Ее сердце болезненно сжалось при воспоминании о том, как они любили друг друга тогда, давно. Возможно, ей следовало радоваться тому, что им выпал еще один шанс, но она не радовалась. Она была несчастной, завистливой и - да-да! - мстительной. Пустота у нее в груди казалась такой безысходной что ей трудно было глотать. Она не сможет даже сочинить по этому поводу для подруг забавную историю с язвительным поворотом сюжета в конце, потому что происходящее слишком больно ранило ее.
Маффин отхлебнула глоток шампанского, несмотря на то, что вкус его показался ей вкусом обезьяньей мочи, и к тому моменту, когда она осушила бокал и со стуком поставила его на алебастровую каминную доску, боль немного притупилась. Браслет, свободно свисавший с запястья, повернулся бриллиантами кверху, и вид драгоценных камней значительно улучшил ей настроение,
Она мрачно улыбнулась собственным мыслям. Что ж, на каждую собственную неприятность найдется чужая, не так ли? Не встретиться ли ей с женихом Софи, Клодом? Ведь он теперь свободный человек.
Софи смутно различила его - он направлялся к оконечности мола длиной в полмили, она разглядела высокую сутулую фигуру, несмотря на окутывавший все вокруг густой утренний туман. Мифический великан, выступающий из клубов тумана, он казался самым одиноким существом, какое ей доводилось видеть.
Зыбкие, аспидно-серые волны, обрамленные бело-голубой пеной, окружали его. "Словно море печали, - подумала она. - Вот как следовало бы называть это место, а не Ньюпорт-Бей". Морские чайки сидели на скалах, ожидая, когда солнце взойдет над горизонтом и высушит их промокшие холодные перья.
Через равные промежутки времени раздавался звук туманной сирены.
Клод. Милый Клод. Что ей делать?

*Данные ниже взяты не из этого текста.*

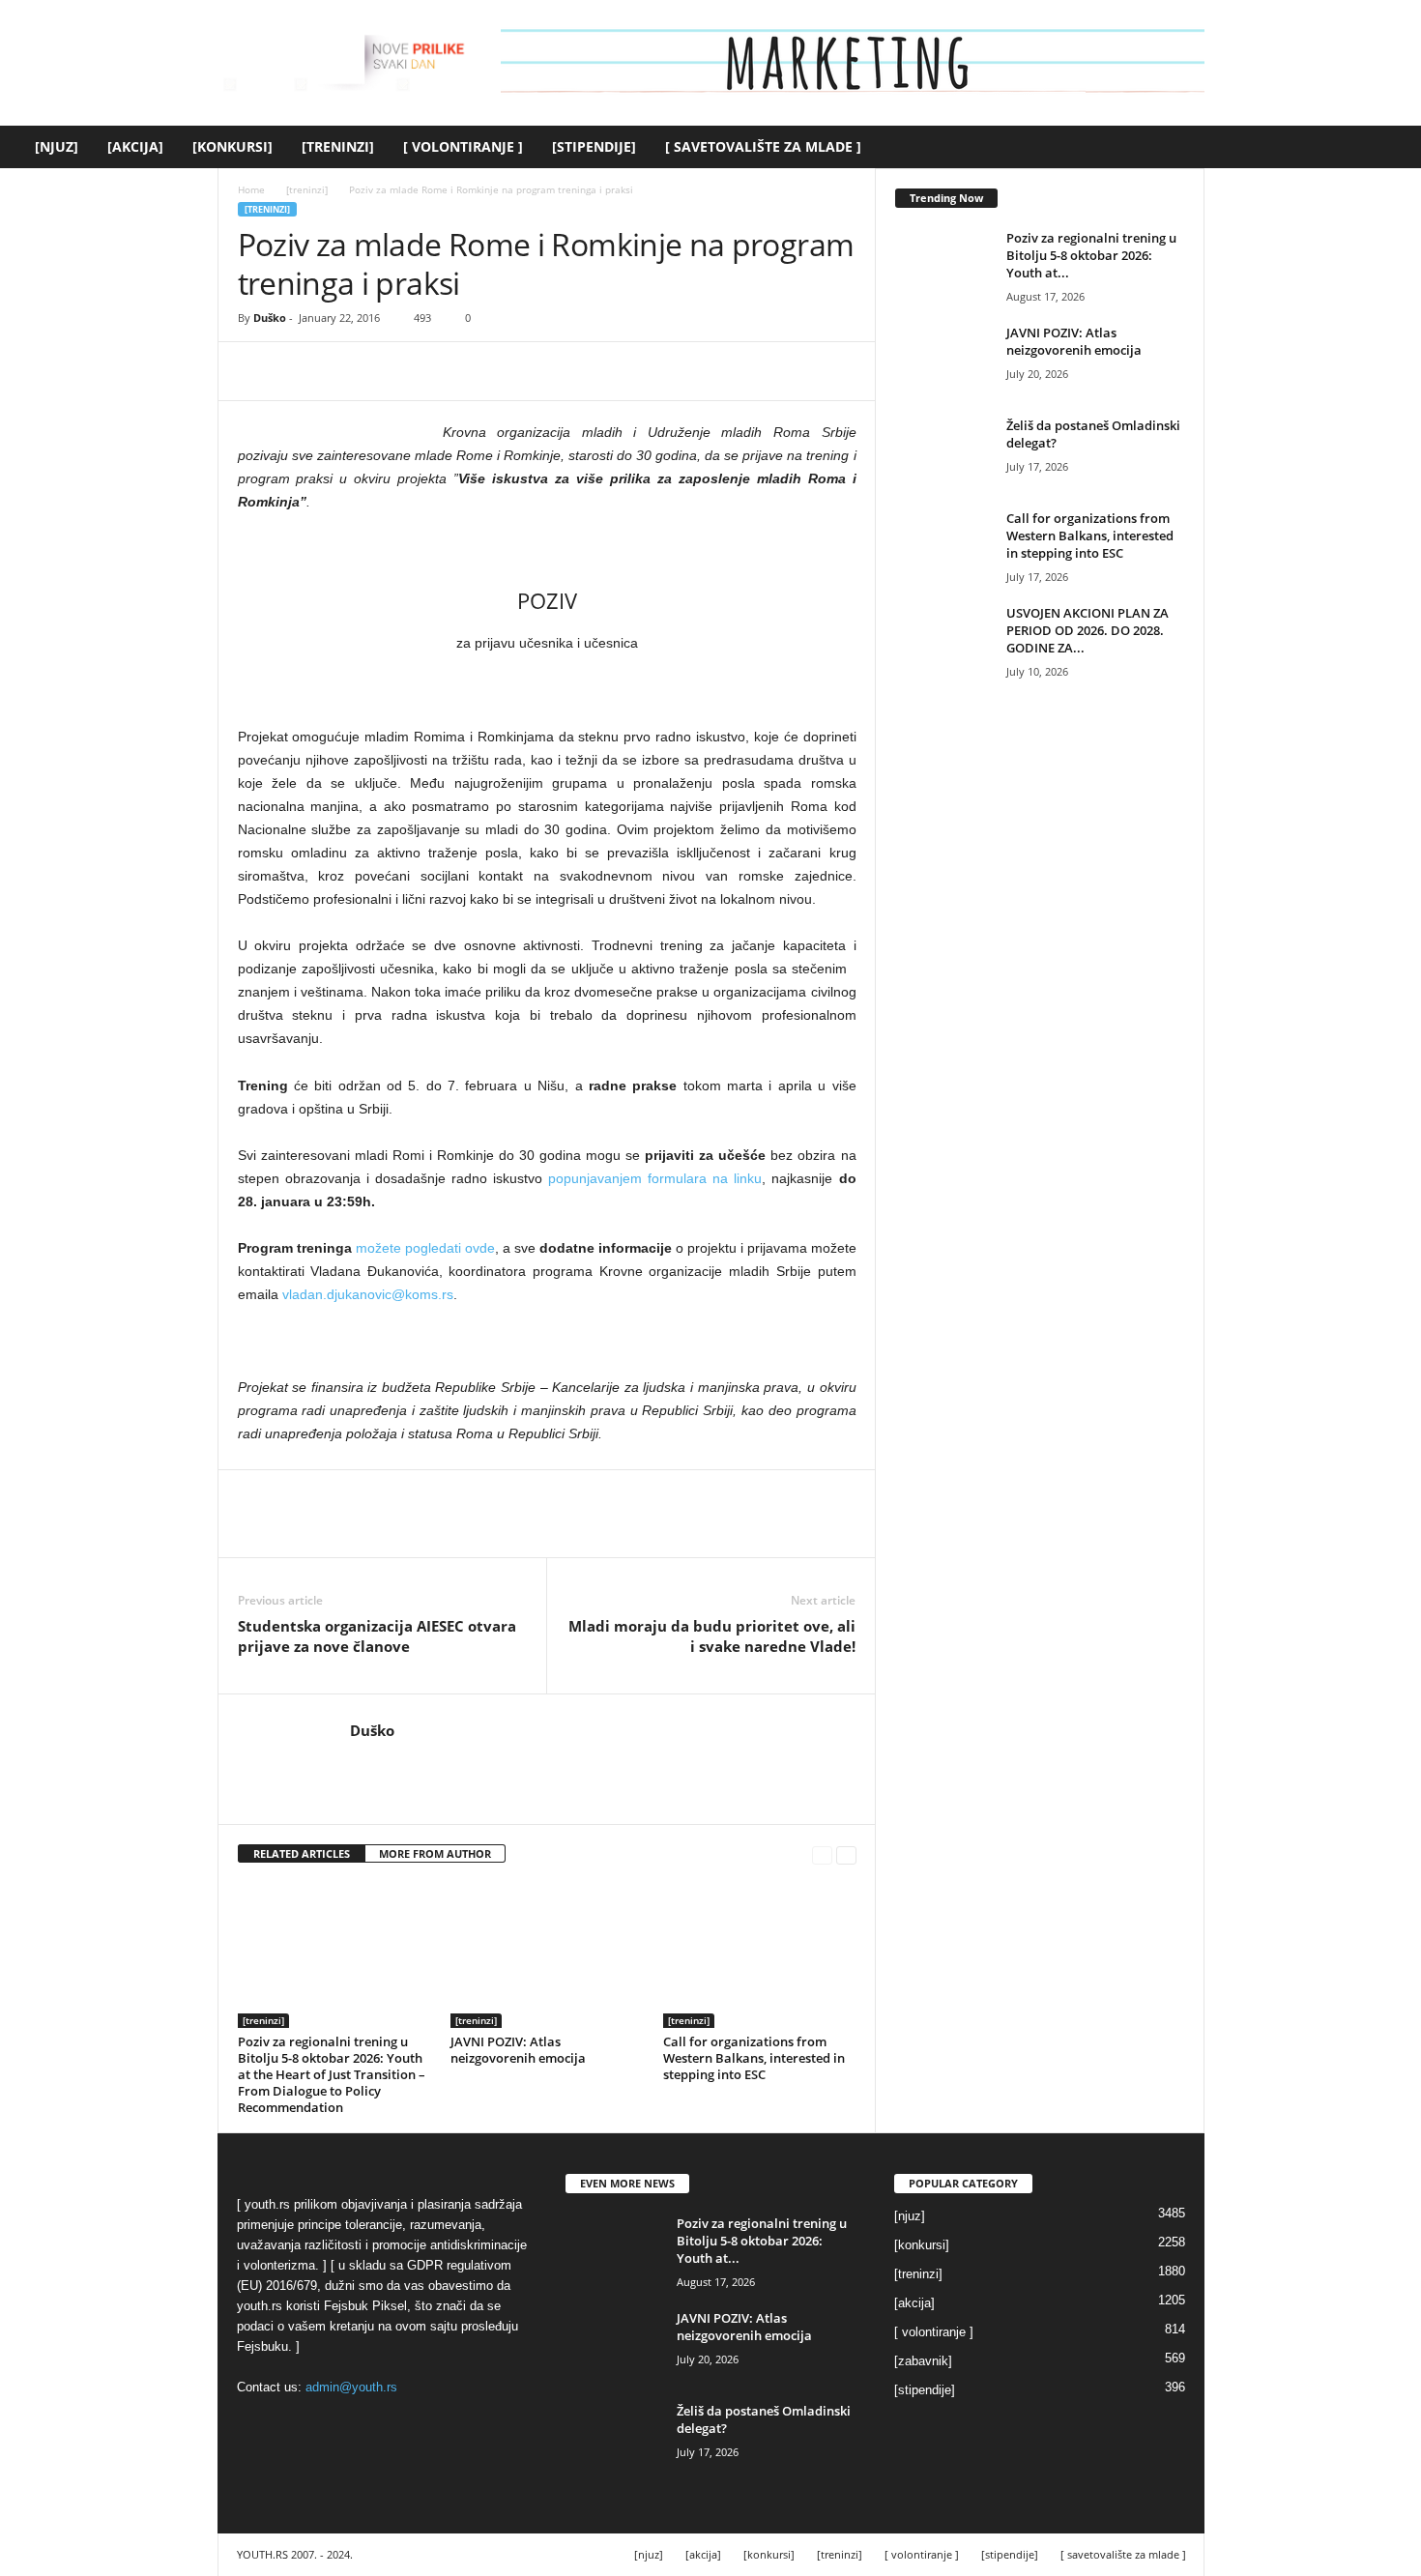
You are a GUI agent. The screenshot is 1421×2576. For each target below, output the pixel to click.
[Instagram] (389, 1759)
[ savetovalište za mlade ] (763, 146)
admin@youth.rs (351, 2387)
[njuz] (56, 146)
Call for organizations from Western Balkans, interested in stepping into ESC (754, 2058)
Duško (269, 317)
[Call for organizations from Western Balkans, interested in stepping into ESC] (759, 1955)
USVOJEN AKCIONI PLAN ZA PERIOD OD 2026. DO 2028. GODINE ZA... (1087, 630)
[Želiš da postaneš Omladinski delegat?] (943, 453)
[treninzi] (338, 146)
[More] (436, 371)
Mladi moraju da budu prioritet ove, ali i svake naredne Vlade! (712, 1636)
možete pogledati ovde (425, 1248)
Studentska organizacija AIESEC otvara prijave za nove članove (377, 1636)
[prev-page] (822, 1854)
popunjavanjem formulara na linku (655, 1178)
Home (251, 189)
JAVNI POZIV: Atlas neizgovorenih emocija (518, 2050)
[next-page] (846, 1854)
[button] (1392, 147)
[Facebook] (257, 371)
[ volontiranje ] (463, 146)
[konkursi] (232, 146)
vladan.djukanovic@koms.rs (367, 1294)
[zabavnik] (923, 2361)
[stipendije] (594, 146)
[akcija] (135, 146)
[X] (301, 371)
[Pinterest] (346, 371)
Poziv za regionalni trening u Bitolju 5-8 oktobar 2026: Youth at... (1091, 255)
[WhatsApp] (390, 371)
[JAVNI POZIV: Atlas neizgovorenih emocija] (547, 1955)
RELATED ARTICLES (301, 1853)
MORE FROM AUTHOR (435, 1853)
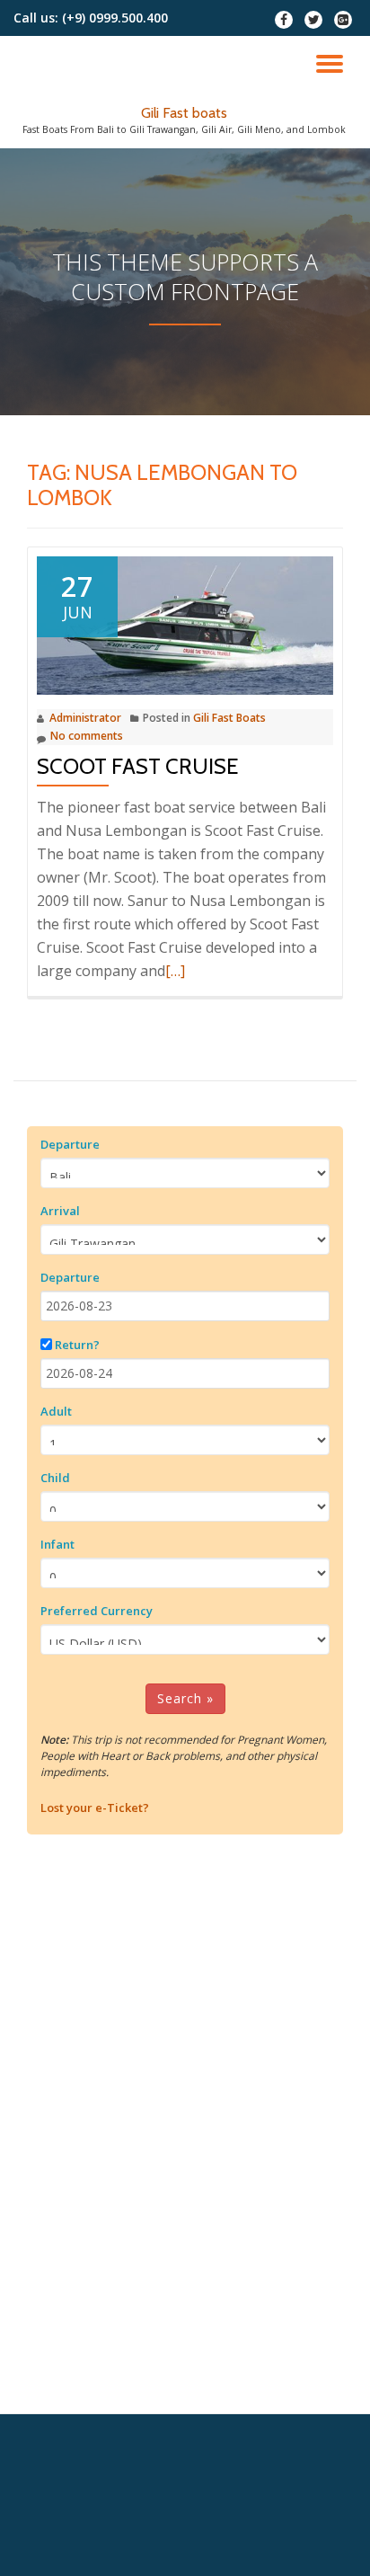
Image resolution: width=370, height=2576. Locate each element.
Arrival (60, 1211)
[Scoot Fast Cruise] (185, 624)
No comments (86, 735)
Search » (185, 1698)
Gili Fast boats (184, 112)
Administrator (85, 717)
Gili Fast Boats (229, 717)
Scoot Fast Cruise (138, 766)
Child (55, 1478)
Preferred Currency (96, 1611)
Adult (56, 1411)
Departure (70, 1144)
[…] (175, 971)
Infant (57, 1544)
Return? (77, 1345)
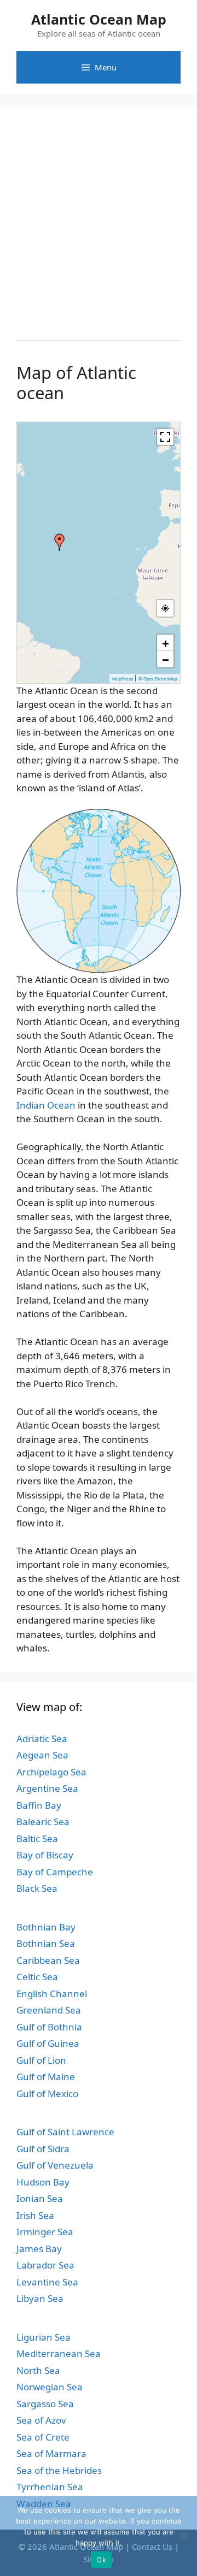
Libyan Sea (39, 2298)
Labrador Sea (45, 2265)
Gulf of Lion (41, 2060)
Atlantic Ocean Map (98, 19)
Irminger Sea (44, 2231)
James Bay (39, 2248)
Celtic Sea (37, 1976)
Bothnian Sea (45, 1943)
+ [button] (165, 643)
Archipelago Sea (51, 1772)
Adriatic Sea (41, 1738)
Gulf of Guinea (47, 2043)
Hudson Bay (42, 2182)
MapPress (122, 679)
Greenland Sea (48, 2010)
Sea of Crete (42, 2437)
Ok (101, 2559)
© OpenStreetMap (157, 679)
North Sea (38, 2370)
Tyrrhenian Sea (49, 2486)
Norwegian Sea (49, 2386)
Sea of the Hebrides (59, 2470)
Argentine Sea (47, 1788)
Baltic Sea (37, 1838)
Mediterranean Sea (58, 2353)
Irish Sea (35, 2215)
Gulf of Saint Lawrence (65, 2131)
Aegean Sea (42, 1755)
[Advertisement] (98, 220)
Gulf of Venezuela (55, 2165)
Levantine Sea (47, 2282)
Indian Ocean (46, 1105)
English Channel (51, 1993)
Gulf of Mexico (47, 2093)
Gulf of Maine (45, 2076)
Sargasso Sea (45, 2403)
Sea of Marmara (51, 2453)
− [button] (165, 659)
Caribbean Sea (48, 1960)
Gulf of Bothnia (49, 2027)
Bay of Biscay (44, 1855)
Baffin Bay (38, 1805)
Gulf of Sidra (42, 2148)
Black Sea (36, 1888)
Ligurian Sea (43, 2337)
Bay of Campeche (54, 1872)
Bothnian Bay (46, 1927)
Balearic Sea (42, 1821)
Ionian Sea (39, 2198)
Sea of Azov (41, 2420)
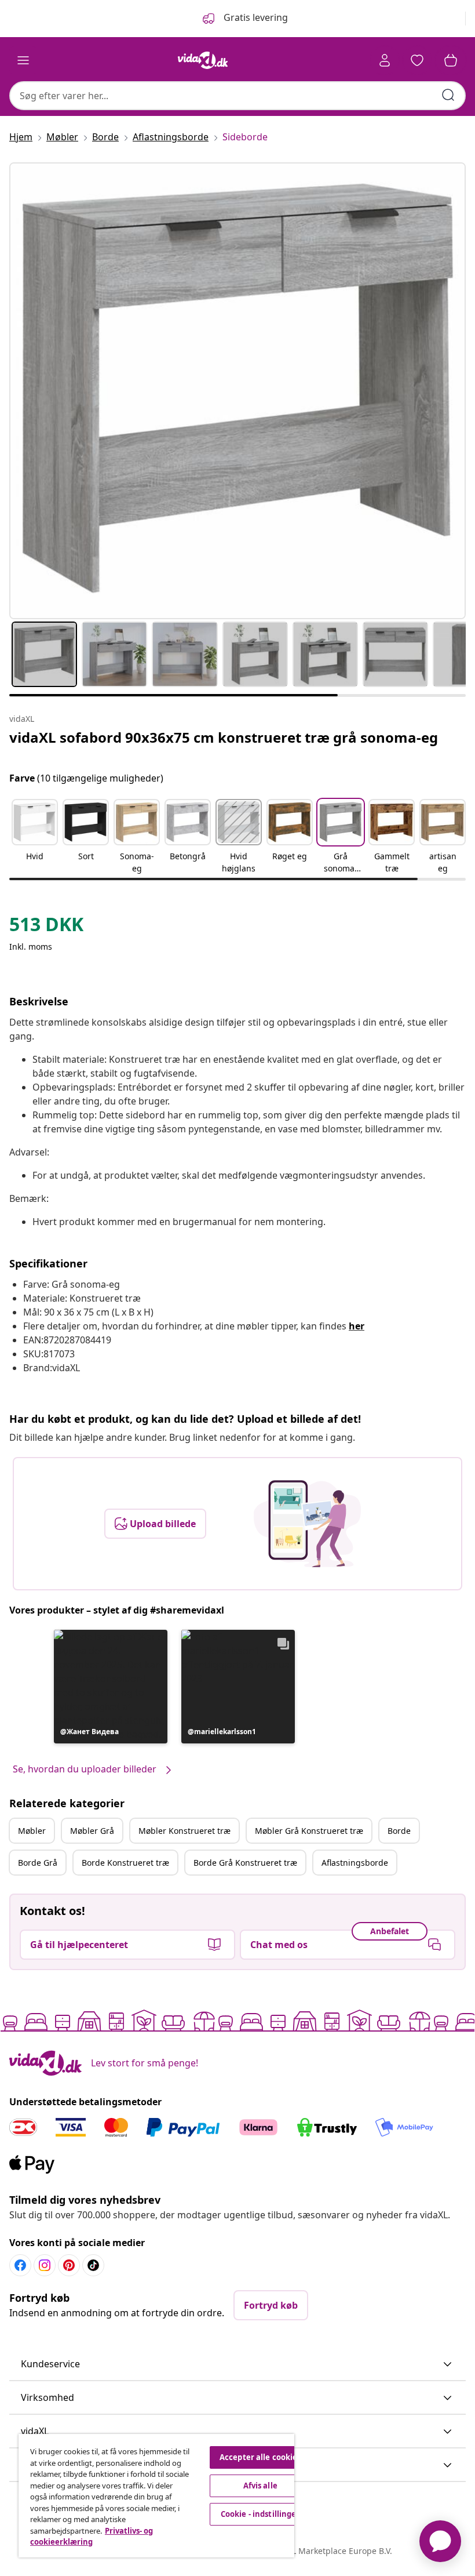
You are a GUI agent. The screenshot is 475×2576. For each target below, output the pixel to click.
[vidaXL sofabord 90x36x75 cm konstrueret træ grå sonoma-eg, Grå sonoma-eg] (237, 391)
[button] (35, 837)
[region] (156, 2495)
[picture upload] (307, 1523)
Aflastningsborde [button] (354, 1862)
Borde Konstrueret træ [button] (125, 1862)
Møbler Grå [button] (92, 1830)
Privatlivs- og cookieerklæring (91, 2537)
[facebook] (20, 2265)
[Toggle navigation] (23, 60)
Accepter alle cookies (260, 2457)
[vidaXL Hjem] (202, 60)
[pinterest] (69, 2265)
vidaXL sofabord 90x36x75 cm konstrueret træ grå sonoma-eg (223, 737)
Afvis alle (260, 2485)
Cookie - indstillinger (260, 2514)
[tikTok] (93, 2265)
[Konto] (385, 60)
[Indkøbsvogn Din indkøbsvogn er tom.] (450, 60)
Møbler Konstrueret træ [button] (184, 1830)
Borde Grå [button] (37, 1862)
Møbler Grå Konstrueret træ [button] (309, 1830)
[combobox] (237, 95)
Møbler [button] (32, 1830)
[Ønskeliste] (417, 60)
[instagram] (44, 2265)
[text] (46, 927)
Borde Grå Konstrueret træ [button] (245, 1862)
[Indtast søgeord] (448, 95)
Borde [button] (399, 1830)
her (356, 1326)
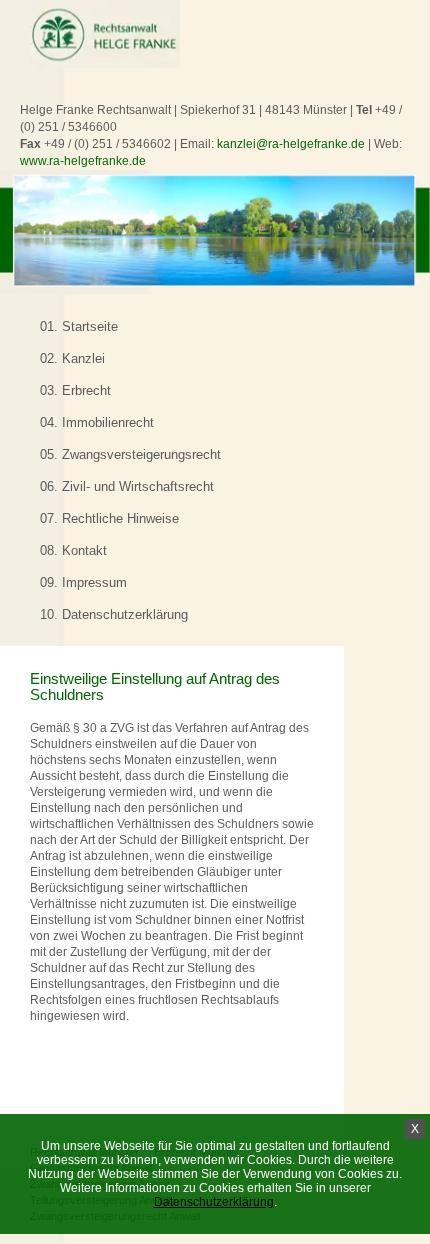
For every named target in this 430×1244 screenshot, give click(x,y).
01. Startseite (79, 326)
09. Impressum (83, 582)
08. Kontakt (73, 550)
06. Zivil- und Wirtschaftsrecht (127, 486)
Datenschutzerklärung (214, 1202)
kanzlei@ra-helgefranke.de (291, 144)
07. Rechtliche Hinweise (109, 518)
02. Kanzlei (72, 358)
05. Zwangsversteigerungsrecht (130, 454)
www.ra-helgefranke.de (83, 161)
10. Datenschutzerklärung (114, 614)
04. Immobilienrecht (97, 422)
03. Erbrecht (75, 390)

Как сказать ему? Разумеется, он уже знает, но сказать все равно придется. Спотыкаясь и обдирая щиколотки, она заспешила к нему по голым камням. Казалось, он вот-вот навсегда исчезнет в тумане, хотя она знала, что мол скоро кончится.
Сначала она пошла к его дому - к прелестному старому деревянному коттеджу с пристройками, протянувшимися вдоль пляжа. Это место всегда напоминало ей его самого - длинного и нескладного, поражающего неожиданными сокровищами души. В одной из пристроек находился кабинет, где он принимал пациентов, - маленький, очаровательный кабинет с приемной и отдельным входом.
Софи постучала и, не дождавшись ответа, заглянула внутрь через стеклянное окошко в двери. Чувство печали охватило ее при виде благородного беспорядка, несущего печать его присутствия. Книжные полки и ящики стола были забиты и заставлены любимыми вещами Клода - старинным стеклом, морскими диковинами... и ее фотографиями в рамках. Он не убрал их, отметила она, прижавшись лбом к стеклу.
Софи закрыла глаза и вздохнула. Почему он этого не сделал?
Догадаться было нетрудно. Клод очень походил на нее. Он тоже копил счастье. В первый же раз, увидев его кабинет, она почувствовала родственную душу. Софи начала копить памятные вещички еще в детстве, потому что это было единственным, что придавало ей ощущение хоть какой-то устойчивости в жизни. Тетка прилагала гораздо больше усилий к тому, чтобы сбыть Софи с рук, чем к тому, чтобы позаботиться о ней как о своей племяннице. От эмоционального удушья Софи спасало лишь то, что она умела лелеять каждый редкий миг радости. Она прятала от всех свою "коллекцию хлама", как называла это тетка, и доставала ее, лишь, когда наступали сумерки, и дом затихал. Тогда, закрывшись в чулане, она вынимала то, что прятала в коробке из-под обуви - полоску бумаги, хранящую след руки ее одноклассника, к которому она испытывала особую симпатию, похвальное замечание учительницы, - и заново переживала связанные с этими вещичками приятные воспоминания, пока не сваливалась, обессиленная, сморенная сном. Эти безделушки были ее талисманами.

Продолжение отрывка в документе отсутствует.